What is required ▸
Output exactly the lines from the one containing "You are a GUI" through the final line of the entries below, both included, and skip the pictures.

Material for this exercise ▸
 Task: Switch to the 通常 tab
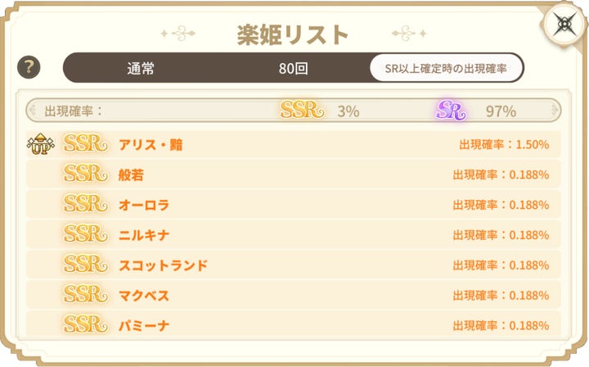coord(141,69)
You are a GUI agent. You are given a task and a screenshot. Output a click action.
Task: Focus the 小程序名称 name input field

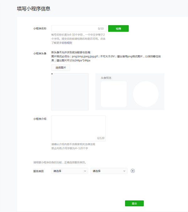pyautogui.click(x=74, y=29)

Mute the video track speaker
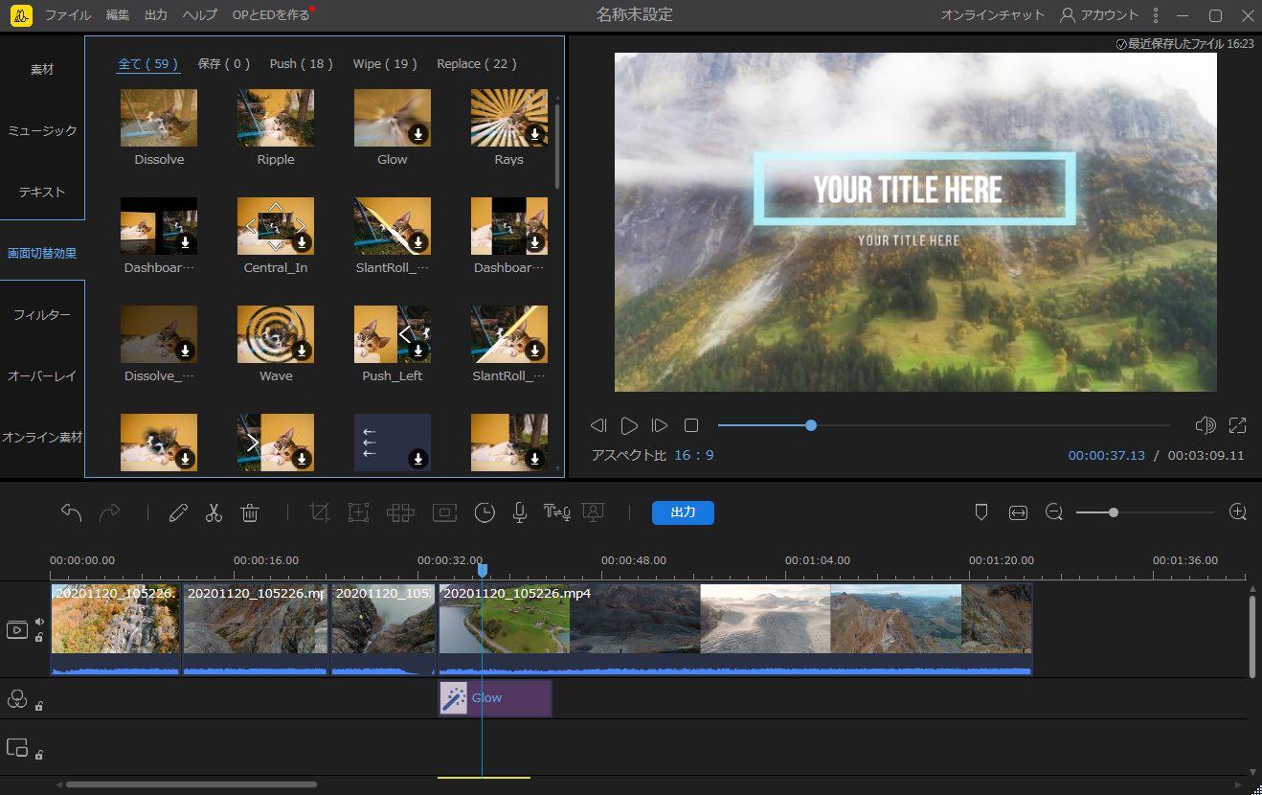[39, 621]
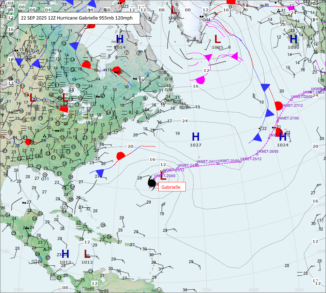Click the blue H marked 1024
The height and width of the screenshot is (293, 326).
point(283,137)
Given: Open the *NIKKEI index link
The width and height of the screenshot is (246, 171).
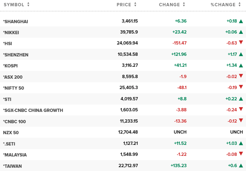Looking at the screenshot, I should pos(11,32).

Reply to the exercise ▸
You are a GUI agent. You are given a task and a screenshot. Output a click action.
Task: Focus the 小程序名称 name input field

pyautogui.click(x=74, y=29)

Mute the video track speaker
[39, 621]
Click the blue H marked 1024
The height and width of the screenshot is (293, 326).
point(283,137)
Given: Open the *NIKKEI index link
The width and height of the screenshot is (246, 171).
Looking at the screenshot, I should pos(11,32).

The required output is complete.